Hoose admits that she improperly used the defendant's computer system to look up private, confidential information for persons who were not her clients, and improperly disseminated private information to her child's father. See Defendant's Statement of Undisputed Facts at ¶¶ 8-9.4. Similarly, Lockett admits that she improperly used the defendant's computer system to obtain private, confidential information in violation of defendant's policies. Id. at ¶¶ 23-23.6.
Although the plaintiffs admit that they engaged in improper conduct which warranted termination from employment, they claim that they were discriminated against on the basis of their gender because male employees who accessed confidential information were allegedly not fired.
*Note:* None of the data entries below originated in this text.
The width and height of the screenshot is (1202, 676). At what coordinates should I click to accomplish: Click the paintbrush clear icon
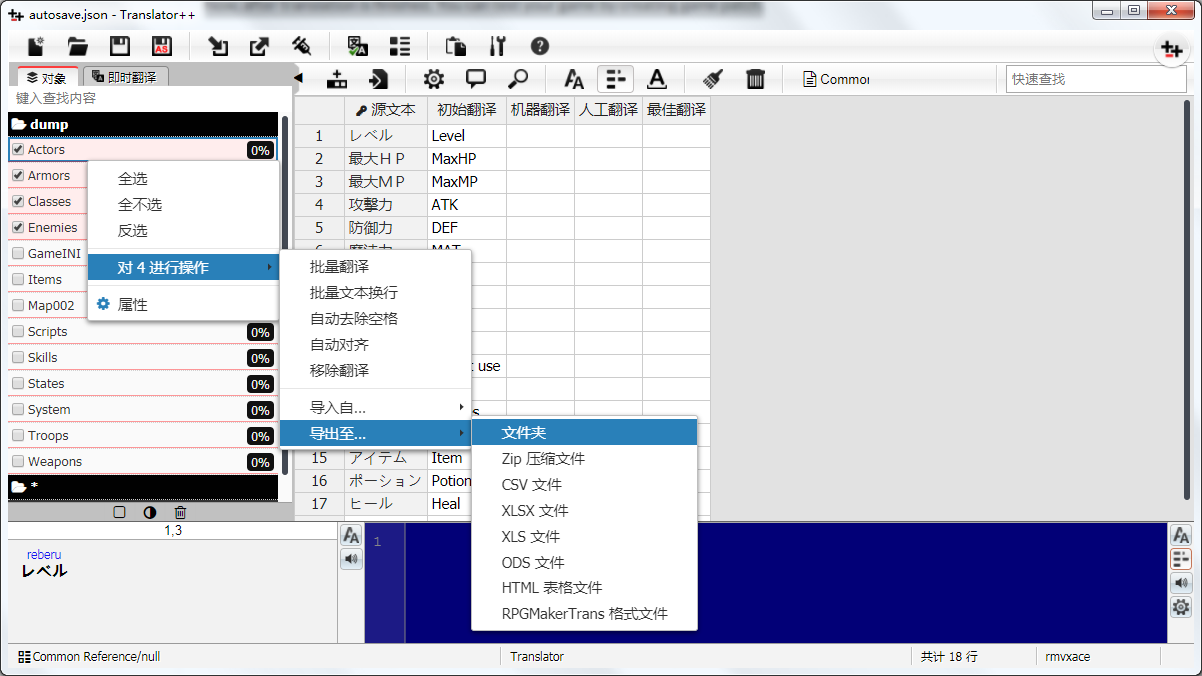(713, 79)
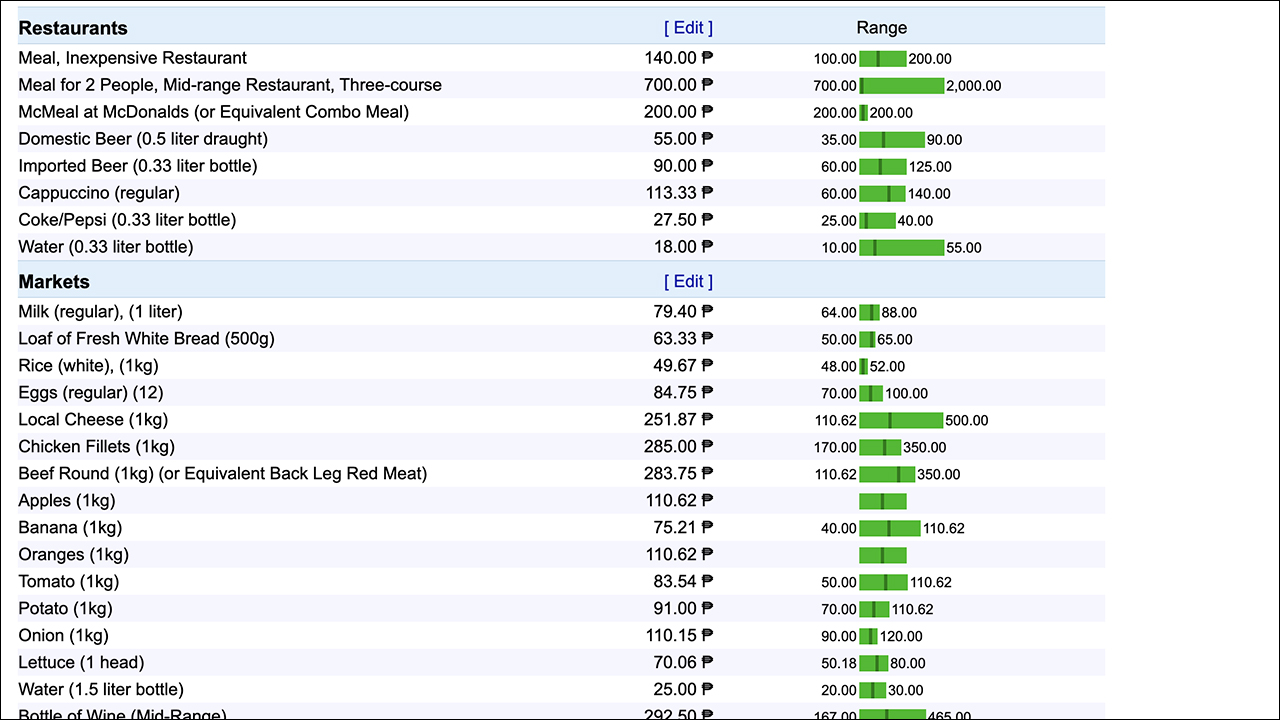Image resolution: width=1280 pixels, height=720 pixels.
Task: Click the 140.00 price for inexpensive meal
Action: (670, 58)
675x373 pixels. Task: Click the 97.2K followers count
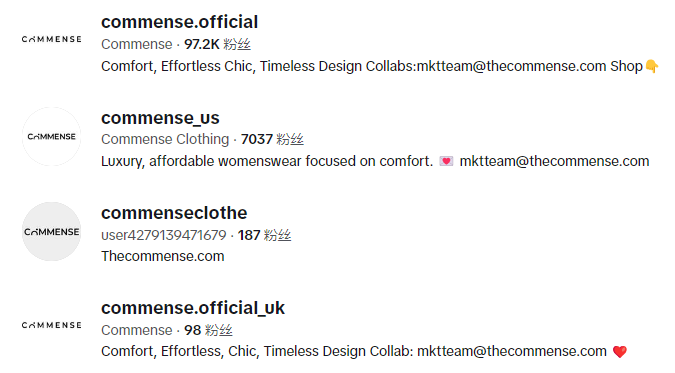click(x=217, y=44)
The defendant contends that of the three male employees who improperly accessed confidential information, two resigned in lieu of termination from employment, and one received a letter of reprimand. Defendant further contends that of the four women (including the plaintiffs) who were found to have accessed private information without authorization, two were suspended, and two were fired. Defendant contends that all employees who improperly accessed information and disseminated it to third parties were either fired, or resigned before they were fired, regardless of whether or not they were male or female. Defendants further assert that those employees who improperly accessed information but did not disseminate the information to third parties received less severe punishment, regardless of gender.
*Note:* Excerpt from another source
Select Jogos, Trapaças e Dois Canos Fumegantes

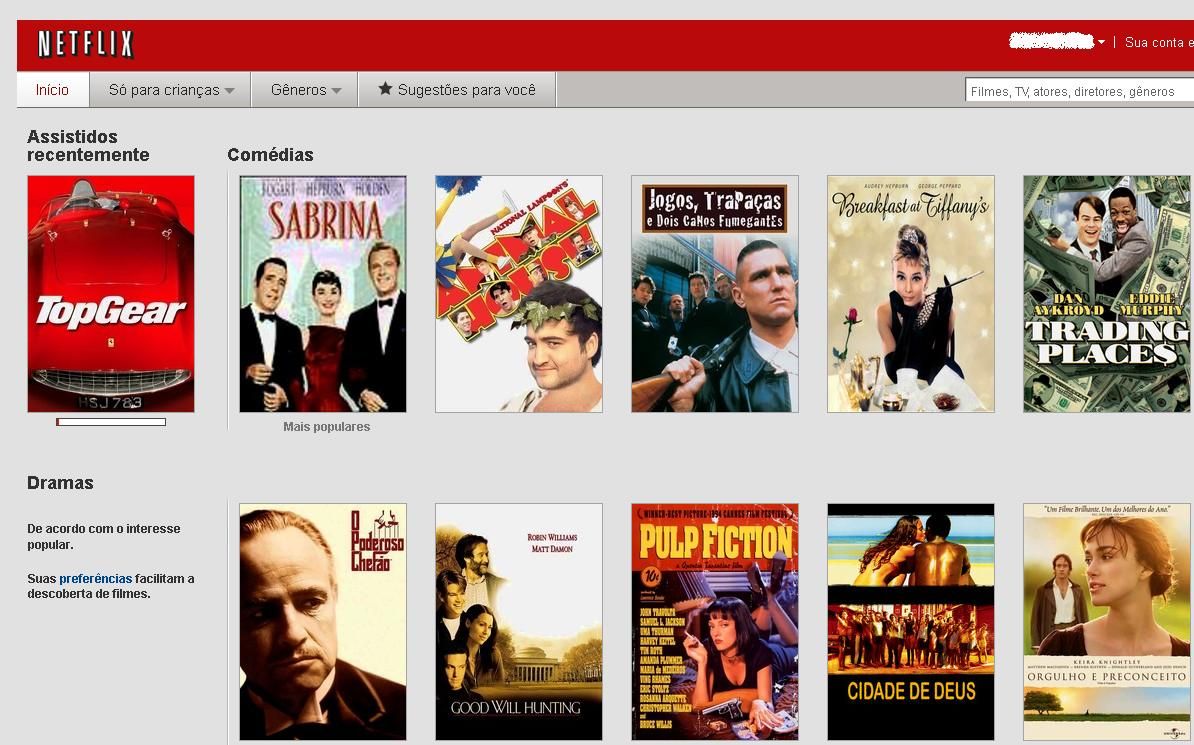click(715, 294)
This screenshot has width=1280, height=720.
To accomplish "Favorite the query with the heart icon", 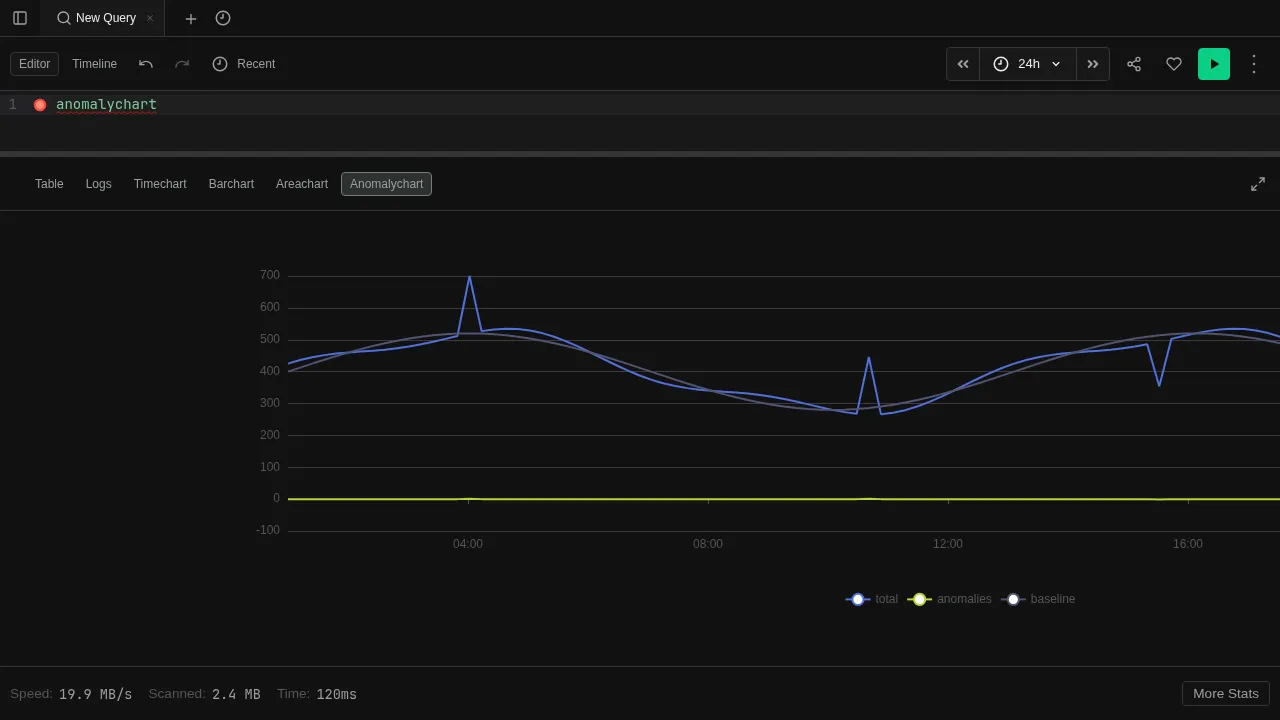I will coord(1174,63).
I. The Defendant's Motion for Summary Judgment
Rule 56(a) of the Federal Rules of Civil Procedure provides that summary judgment shall be granted if the moving party demonstrates "that there is no genuine dispute as to any material fact and the movant is entitled to judgment as a matter of law." When considering a motion for summary judgment, all genuinely disputed facts must be resolved in favor of the party against whom summary judgment is sought. Tolan v. Cotton, ___, U.S. ___ , 134 S.Ct. 1861, 1863 (2014). If, after considering the evidence in the light most favorable to the nonmoving party, the court finds that no rational jury could find in favor of that party, a grant of summary judgment is appropriate. Scott v. Harris , 550 U.S. 372, 380 (2007)(citing Matsushita Elec. Industrial Co. v. Zenith Radio Corp. , 475 U.S. 574, 586-587 (1986)).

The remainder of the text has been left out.